There's something about sitting on the steps out back and opening a cold can of beer at the end of summer.
On the steps you're in a place where you can drift. Sitting out there, the big tree overhead, it's a declaration: Leave me be. I'm physically out there, yes, but I've gone pondering.
You can't really ponder in one of those ridiculous man caves with icons to testosterone on the walls, say with a cabinet of single malt just to prove you're a man of distinction. And you can't very well get a good ponder at the table on the deck, where civilized suburban men might sit, men in khaki shorts, looking at the tomatoes, the wife waving through the glass doors.
The steps off the deck are best. They're private, at least until the new neighbors move in next door. You don't want them to think you're staring into their kitchen window. So now, before they move in, the steps are a good place.
It's a good place to consider the bear report. Not football bears, but real bears, the fathers of the forest.
This year, there have been more bear issues than usual up north, according to reports.
Why this is so is not completely understood. Bearologists say there were plenty of berries this year, that other forage was plentiful for the larding on of winter fat, so why the bears are mauling people is a mystery.
Maybe it's not a mystery to the bear. Maybe the bear just felt like ambling out of the bush to grab a human, slap it around some, chew on a head, then amble away.
And then laugh a bear laugh as humans bang their pots and pans, "making loud noises" as we're told to do when a bear approaches. It doesn't always work. Sometimes the bear doesn't give a fig for humans and their pots and pans.
A woman who was attacked said that after it mauled her and bit on her head some, she played dead and it left her alone. But how you can play dead with live teeth in your head is also a mystery. I don't plan on solving it. I'd rather sip that beer.
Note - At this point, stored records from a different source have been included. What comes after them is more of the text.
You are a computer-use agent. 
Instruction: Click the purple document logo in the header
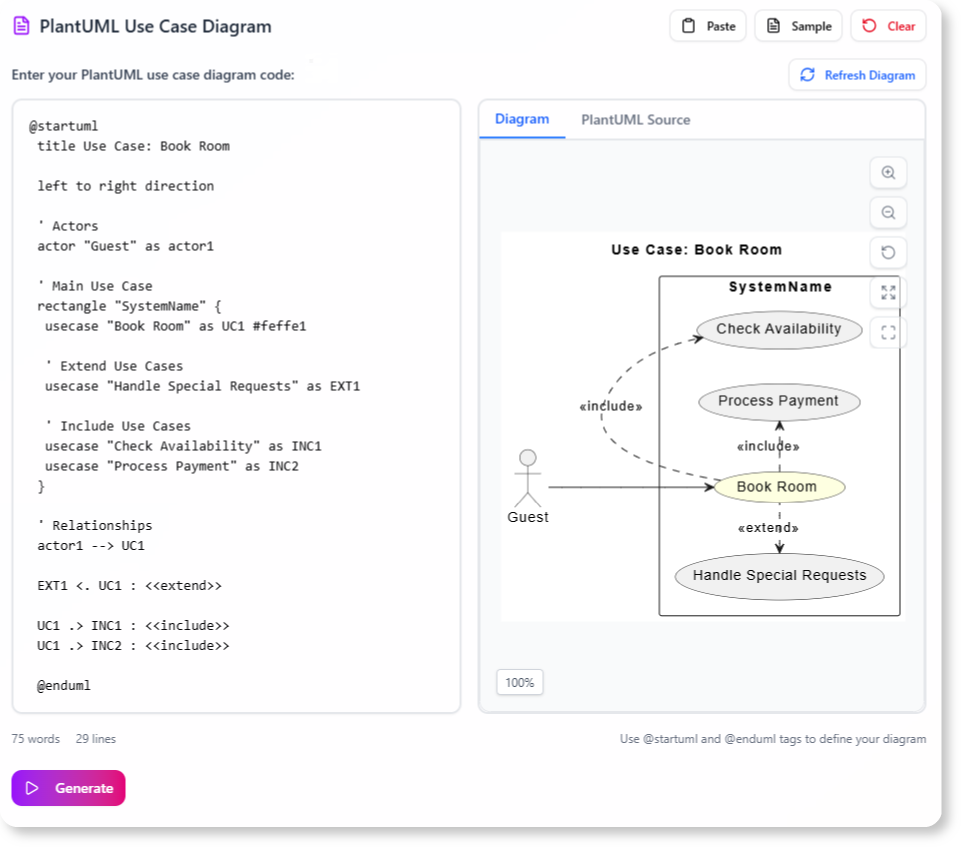tap(23, 26)
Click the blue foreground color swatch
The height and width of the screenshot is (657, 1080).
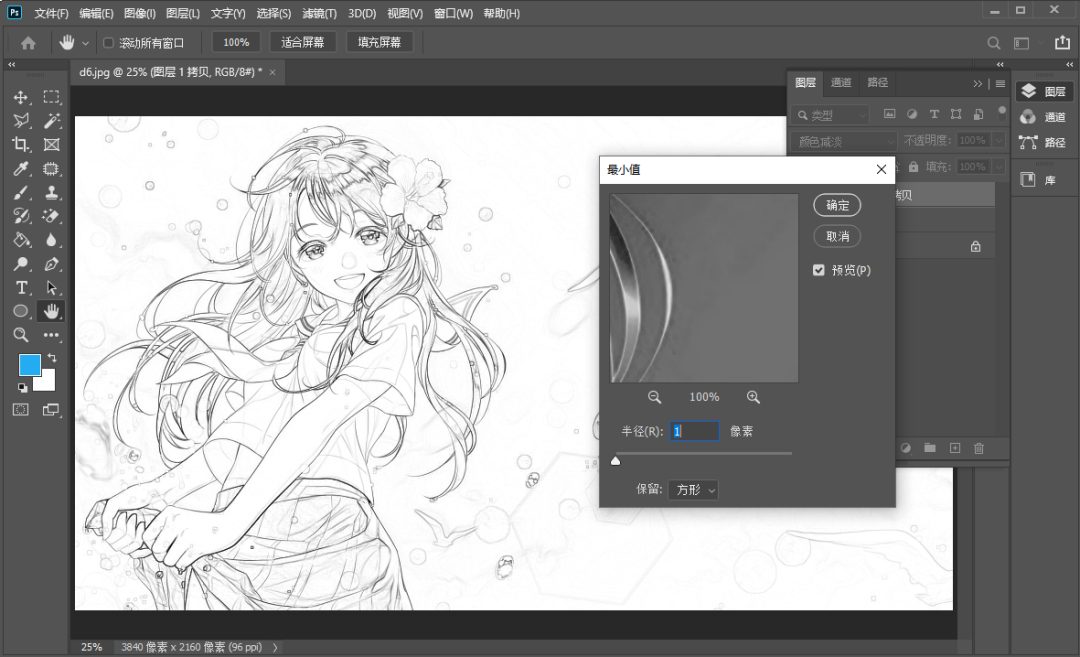point(29,365)
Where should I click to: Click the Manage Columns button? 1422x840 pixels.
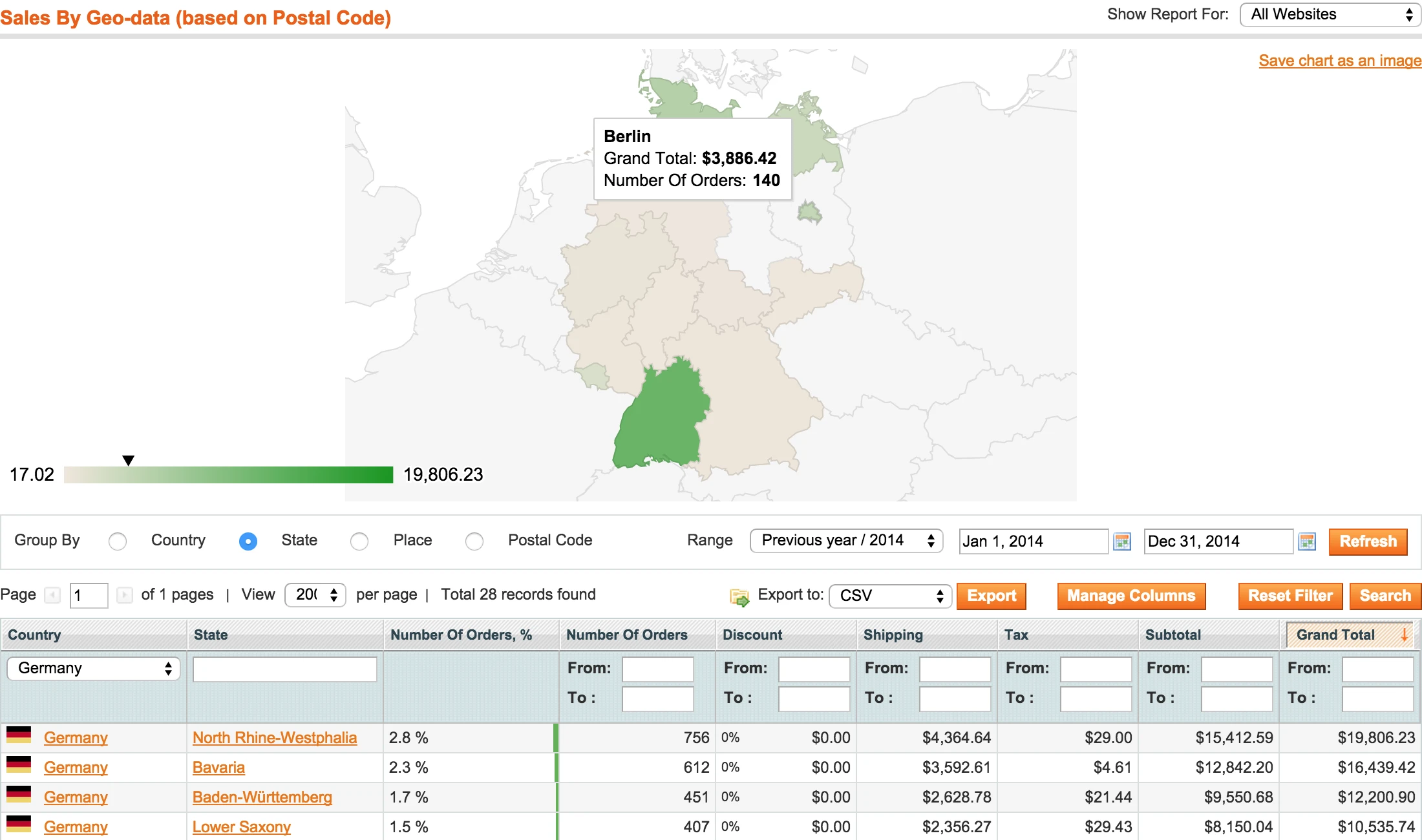click(x=1130, y=596)
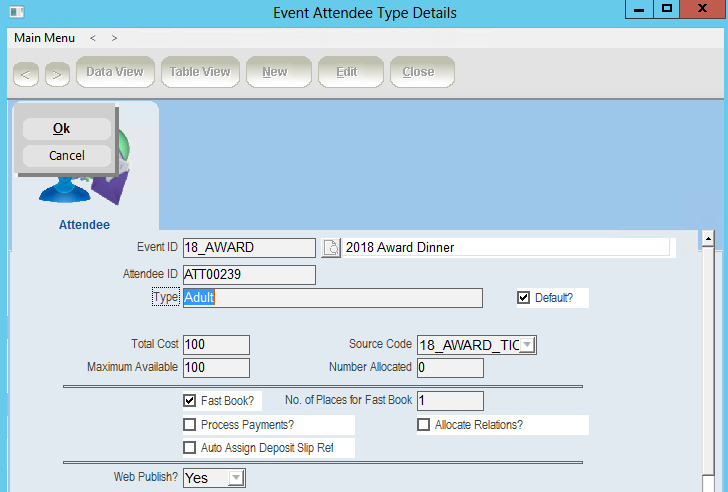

And not something from a bottle, either, but a can. Definitely not some fancy beer that tastes like fruit and honey, but something old school with a slight taste of tin on your teeth, a thin bitterness back there somewhere right near the swallow. Like Hamm's in the can. I think I can find some.
My dad would drink Hamm's back in the day, maybe one or two a month. He wasn't much of a drinker, but sometimes he'd come home from his waiter's job at the Hilton and we'd watch the Gillette Friday Night Fights on TV. This was up in the apartment on Peoria Street. He'd give me a sip when I was a boy. Maybe that's what it is about the Hamm's. That and the sky blue waters.
My brothers and I had bear troubles up north a few times. The worst one was at a lake about 100 miles east of Lac Seul, Ontario. The people who'd been in the cabin before us had been slobs, leaving garbage around and fish, and we paid for their filthiness with the bears.
The big one came every day, ripping up the cabin, scraping up high on the broken door frame when we were out on the lake. We had put our food up in a high tree 100 yards away, but by then he wasn't about the food. He was there to tell us the place was his.
One day he blocked a wide path between the cabin and the outhouse, lying across it, oblivious to the banging of pots and pans.
Other times he grunted in the bush. It was as if he knew we didn't have a gun.
We took a video of the full-grown male. He was at least 500 pounds. The bush pilot returned midweek to that lonely lake to check on us. At first he thought we were having problems with some skinny juvenile bear, until he saw the video.
"Oh, that's a big bear, eh?" he said, and went back to the plane for his shotgun. He baited the trail with fish. The big bear disappeared. It knew.
That trip happened before the boys were born. Priorities changed. It's been that long since my brothers and I were up in the far north with the big pike and the bears.
And this year, with too much work, I haven't even had time to put a line in the water. Sipping my beer, I tell myself: You damn fool.
Maybe this week, when I take a much-needed staycation, I might find a nearby pond. But a pond isn't a lake. There are no bears there.
In the evenings I'll sit on the steps, feel the breeze and think of what's coming. It always comes at the end of August: A hint of the lands of bears and pike on the wind. Maybe you're thinking about what that wind brings. Maybe you know what it means.